T1.1: Designs a SQL Schema - InterSystems IRIS SQL Specialist Study Guide

1. Understands the role of bitmap extent indexes

Key Points

Bitmap Extent Index: Specialized index automatically created for each table to track row existence
COUNT(*) Optimization: Dramatically improves performance of counting total rows in a table
Automatic Creation: DDL-created tables automatically define bitmap extent index (%%DDLBEIndex)
One Per Table: Maximum of one bitmap extent index allowed per table
System-Assigned RowID: Requires tables using system-assigned RowID with positive integer values

Detailed Notes

What is a Bitmap Extent Index?

Bitmap extent indexes are specialized indexes that InterSystems IRIS uses to optimize table-level operations, particularly COUNT(*) queries. When you create a table using CREATE TABLE, InterSystems IRIS automatically defines a bitmap extent index with the SQL MapName %%DDLBEIndex. This index maintains a compressed bitmap representation of which rows exist in the table, allowing the database to rapidly determine row counts without scanning the entire table.

How it Works

The bitmap extent index tracks the table extent itself - the complete set of rows that exist in the table. The index uses bit positions to represent row IDs, with each bit indicating whether a row exists (1) or not (0). Unlike regular indexes that track specific column values, the bitmap extent index tracks existence only.

Performance Benefits

The bitmap extent index is particularly valuable for large tables where counting rows would otherwise require a full table scan. COUNT(*) queries can be resolved entirely from the index without accessing the table data.

Constraints and Limitations

One per table: Maximum of one bitmap extent index allowed per table
SQLCODE -400: Attempting to create multiple bitmap extent indexes results in this error
Not created automatically when:
Table is a global temporary table
Table defines an explicit IDKEY index
Table contains an IDENTITY column with MINVAL other than 1
System configuration option DDLDefineBitmapExtent is disabled

RowID Requirements

The bitmap extent index works only with:

Tables using system-assigned RowID values with positive integers
Tables using a primary key IDKEY based on %Integer with MINVAL > 0
Tables using a primary key IDKEY based on %Numeric with SCALE = 0 and MINVAL > 0

This restriction ensures the bitmap can efficiently map bit positions to row identifiers.

Documentation References

2. Determines appropriate index use cases

Key Points

Performance vs. Maintenance: Indexes improve query speed but slow INSERT, UPDATE, DELETE operations
Selectivity Matters: Index columns with high cardinality (many distinct values) for best results
Query Patterns: Analyze WHERE clauses, JOIN conditions, and ORDER BY requirements
Index Overhead: Each index requires storage space and maintenance during data modifications
Covering Indexes: WITH DATA clause allows queries resolved entirely from index

Detailed Notes

Balancing Performance and Maintenance

Determining appropriate index use cases requires balancing query performance benefits against maintenance costs. Indexes dramatically improve query performance by providing fast lookup paths to data, but every index adds overhead to INSERT, UPDATE, and DELETE operations because InterSystems IRIS must maintain each index when data changes.

Selectivity Principles

The most effective indexes are created on columns with high selectivity - meaning columns that have many distinct values relative to the total number of rows.
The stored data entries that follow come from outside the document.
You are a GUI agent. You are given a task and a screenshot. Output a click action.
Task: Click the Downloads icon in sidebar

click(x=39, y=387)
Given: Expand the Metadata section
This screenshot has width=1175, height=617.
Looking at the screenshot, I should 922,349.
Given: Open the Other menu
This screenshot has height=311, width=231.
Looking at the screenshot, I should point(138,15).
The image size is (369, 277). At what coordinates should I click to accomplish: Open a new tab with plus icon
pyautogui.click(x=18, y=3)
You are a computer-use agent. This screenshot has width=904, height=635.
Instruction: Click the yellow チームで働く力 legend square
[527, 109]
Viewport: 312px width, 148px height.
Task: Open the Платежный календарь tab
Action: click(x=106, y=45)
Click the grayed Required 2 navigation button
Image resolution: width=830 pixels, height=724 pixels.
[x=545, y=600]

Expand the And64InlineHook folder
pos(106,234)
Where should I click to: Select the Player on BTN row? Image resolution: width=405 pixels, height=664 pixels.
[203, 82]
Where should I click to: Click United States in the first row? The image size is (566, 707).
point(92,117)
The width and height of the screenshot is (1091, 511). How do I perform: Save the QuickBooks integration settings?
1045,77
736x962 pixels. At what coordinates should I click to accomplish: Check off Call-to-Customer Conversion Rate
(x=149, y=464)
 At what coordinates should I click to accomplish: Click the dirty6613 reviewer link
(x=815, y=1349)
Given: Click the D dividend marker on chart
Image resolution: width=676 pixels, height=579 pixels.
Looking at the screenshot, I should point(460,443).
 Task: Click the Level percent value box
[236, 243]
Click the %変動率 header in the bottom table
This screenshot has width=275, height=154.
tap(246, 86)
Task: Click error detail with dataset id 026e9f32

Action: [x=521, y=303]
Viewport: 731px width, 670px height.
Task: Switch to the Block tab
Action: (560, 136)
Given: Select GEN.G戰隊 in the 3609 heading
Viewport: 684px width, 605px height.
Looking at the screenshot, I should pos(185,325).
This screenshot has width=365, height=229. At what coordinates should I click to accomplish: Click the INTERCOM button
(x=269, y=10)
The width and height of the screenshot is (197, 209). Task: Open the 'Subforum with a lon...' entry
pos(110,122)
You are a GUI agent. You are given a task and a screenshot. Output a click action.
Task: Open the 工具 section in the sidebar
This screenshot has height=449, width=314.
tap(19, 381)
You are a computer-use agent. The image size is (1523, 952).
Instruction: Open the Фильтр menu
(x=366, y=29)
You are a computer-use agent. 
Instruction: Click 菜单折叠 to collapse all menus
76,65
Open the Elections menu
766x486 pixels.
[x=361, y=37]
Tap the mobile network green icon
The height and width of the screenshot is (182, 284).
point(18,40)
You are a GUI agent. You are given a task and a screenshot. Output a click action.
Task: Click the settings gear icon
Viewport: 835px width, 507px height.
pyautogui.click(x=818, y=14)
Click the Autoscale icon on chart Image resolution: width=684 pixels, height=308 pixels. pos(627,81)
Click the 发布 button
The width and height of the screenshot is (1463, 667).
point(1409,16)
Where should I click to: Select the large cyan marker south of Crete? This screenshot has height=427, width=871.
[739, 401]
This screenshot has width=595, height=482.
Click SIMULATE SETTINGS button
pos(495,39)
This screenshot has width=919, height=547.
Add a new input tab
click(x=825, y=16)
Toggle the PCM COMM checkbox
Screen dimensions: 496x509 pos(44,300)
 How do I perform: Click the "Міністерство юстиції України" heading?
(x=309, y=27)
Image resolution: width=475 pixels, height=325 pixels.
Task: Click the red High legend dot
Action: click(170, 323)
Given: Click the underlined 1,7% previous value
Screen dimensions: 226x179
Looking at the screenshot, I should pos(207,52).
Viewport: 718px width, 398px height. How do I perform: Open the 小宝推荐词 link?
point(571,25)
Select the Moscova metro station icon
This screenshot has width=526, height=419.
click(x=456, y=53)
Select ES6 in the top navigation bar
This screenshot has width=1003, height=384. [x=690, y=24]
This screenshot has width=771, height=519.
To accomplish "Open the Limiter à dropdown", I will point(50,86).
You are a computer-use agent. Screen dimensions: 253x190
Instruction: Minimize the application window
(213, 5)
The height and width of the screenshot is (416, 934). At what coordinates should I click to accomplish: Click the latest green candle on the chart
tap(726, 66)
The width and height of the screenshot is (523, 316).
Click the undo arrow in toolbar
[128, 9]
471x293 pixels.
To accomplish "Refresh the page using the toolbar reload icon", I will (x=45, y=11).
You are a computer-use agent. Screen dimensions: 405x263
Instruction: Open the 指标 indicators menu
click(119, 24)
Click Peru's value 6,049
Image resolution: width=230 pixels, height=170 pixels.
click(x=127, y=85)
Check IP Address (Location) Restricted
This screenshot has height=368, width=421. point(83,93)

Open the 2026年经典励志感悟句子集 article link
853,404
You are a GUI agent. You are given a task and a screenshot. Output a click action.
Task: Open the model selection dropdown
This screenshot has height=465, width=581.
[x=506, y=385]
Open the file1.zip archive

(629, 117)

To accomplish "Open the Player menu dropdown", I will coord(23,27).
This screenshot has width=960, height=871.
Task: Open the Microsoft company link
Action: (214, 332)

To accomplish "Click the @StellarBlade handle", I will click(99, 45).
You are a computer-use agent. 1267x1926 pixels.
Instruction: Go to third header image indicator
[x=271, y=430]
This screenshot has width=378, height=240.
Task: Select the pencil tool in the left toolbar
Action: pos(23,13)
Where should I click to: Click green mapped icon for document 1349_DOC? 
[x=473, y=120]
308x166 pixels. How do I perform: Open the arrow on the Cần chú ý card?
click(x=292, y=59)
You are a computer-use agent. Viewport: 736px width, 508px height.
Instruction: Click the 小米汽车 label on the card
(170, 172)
High selectivity examples: Employee ID, Social Security Number, Order Number
Low selectivity examples: Gender (M/F), Status codes with few values
Recommendation: Use standard indexes for high selectivity; consider bitmap indexes for low selectivity

Identifying Index Candidates

Analyze your application's query patterns to identify index candidates:

WHERE clauses: Columns frequently used in predicates are prime candidates
JOIN operations: Both the joining column and referenced column benefit from indexes
ORDER BY/GROUP BY: Indexes can eliminate expensive sort operations
Avoid over-indexing: Creating indexes on every column wastes resources and degrades write performance

Composite and Covering Indexes

Consider composite indexes when queries frequently filter on multiple columns together:

Column order matters: Place the most selective column first, followed by less selective columns
WITH DATA clause: Creates covering indexes that include additional column data
Covering queries: Can be satisfied entirely from the index without accessing the master data map
Tradeoff: Increases index size and maintenance overhead

Documentation References

3. Differentiates between index types (standard, bitmap, bitslice, columnar)

Key Points

Standard Index (Type=index): General-purpose B-tree index for high-cardinality columns
Bitmap Index (Type=bitmap): Optimized for low-cardinality columns with few distinct values
Bitslice Index (Type=bitslice): Specialized for fast aggregate calculations on numeric data
Columnar Index (Type=columnar): Enables fast filtering and aggregation on columnar-stored data
Unique Constraint: Only standard indexes support UNIQUE keyword

Detailed Notes

Standard Index (Type=index)

Standard indexes use a traditional B-tree structure suitable for columns with many distinct values.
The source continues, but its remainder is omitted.